To do:
Both the line with "Task: Click the redacted sender name at top" and the line with "Task: Click the browser reload button" in the records below must appear in the output, along with every line between them, exactly and with nothing added.

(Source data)
════════════════

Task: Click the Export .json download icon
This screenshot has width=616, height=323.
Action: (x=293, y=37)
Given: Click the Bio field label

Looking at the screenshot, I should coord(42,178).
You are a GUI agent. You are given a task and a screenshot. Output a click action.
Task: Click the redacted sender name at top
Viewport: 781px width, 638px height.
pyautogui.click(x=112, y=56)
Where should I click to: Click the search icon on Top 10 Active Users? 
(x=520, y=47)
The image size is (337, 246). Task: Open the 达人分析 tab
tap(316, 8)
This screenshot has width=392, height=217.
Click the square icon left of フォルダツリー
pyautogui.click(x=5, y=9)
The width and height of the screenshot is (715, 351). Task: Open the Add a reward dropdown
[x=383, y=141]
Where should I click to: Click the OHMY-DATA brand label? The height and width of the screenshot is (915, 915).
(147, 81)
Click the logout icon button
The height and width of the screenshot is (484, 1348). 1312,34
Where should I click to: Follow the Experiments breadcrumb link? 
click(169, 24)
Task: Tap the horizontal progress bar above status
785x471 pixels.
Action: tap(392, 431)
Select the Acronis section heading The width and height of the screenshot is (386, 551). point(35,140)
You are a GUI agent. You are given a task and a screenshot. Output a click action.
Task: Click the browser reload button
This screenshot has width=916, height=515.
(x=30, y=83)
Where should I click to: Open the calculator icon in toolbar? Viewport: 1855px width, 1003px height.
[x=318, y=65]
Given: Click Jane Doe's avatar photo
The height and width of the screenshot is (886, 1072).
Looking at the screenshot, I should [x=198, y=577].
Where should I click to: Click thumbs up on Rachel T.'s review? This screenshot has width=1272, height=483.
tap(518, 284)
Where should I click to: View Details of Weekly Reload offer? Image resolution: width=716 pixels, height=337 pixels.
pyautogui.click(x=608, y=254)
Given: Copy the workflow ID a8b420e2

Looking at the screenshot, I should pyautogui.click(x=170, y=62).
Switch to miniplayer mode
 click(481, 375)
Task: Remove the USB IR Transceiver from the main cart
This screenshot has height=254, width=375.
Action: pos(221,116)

════════════════

Answer space:
Task: Click the redacted sender name at top
Viewport: 781px width, 638px height.
pyautogui.click(x=112, y=56)
Where should I click to: Click the search icon on Top 10 Active Users? 
(x=520, y=47)
The image size is (337, 246). Task: Open the 达人分析 tab
tap(316, 8)
This screenshot has width=392, height=217.
Click the square icon left of フォルダツリー
pyautogui.click(x=5, y=9)
The width and height of the screenshot is (715, 351). Task: Open the Add a reward dropdown
[x=383, y=141]
Where should I click to: Click the OHMY-DATA brand label? The height and width of the screenshot is (915, 915).
(147, 81)
Click the logout icon button
The height and width of the screenshot is (484, 1348). 1312,34
Where should I click to: Follow the Experiments breadcrumb link? 
click(169, 24)
Task: Tap the horizontal progress bar above status
785x471 pixels.
Action: tap(392, 431)
Select the Acronis section heading The width and height of the screenshot is (386, 551). point(35,140)
You are a GUI agent. You are given a task and a screenshot. Output a click action.
Task: Click the browser reload button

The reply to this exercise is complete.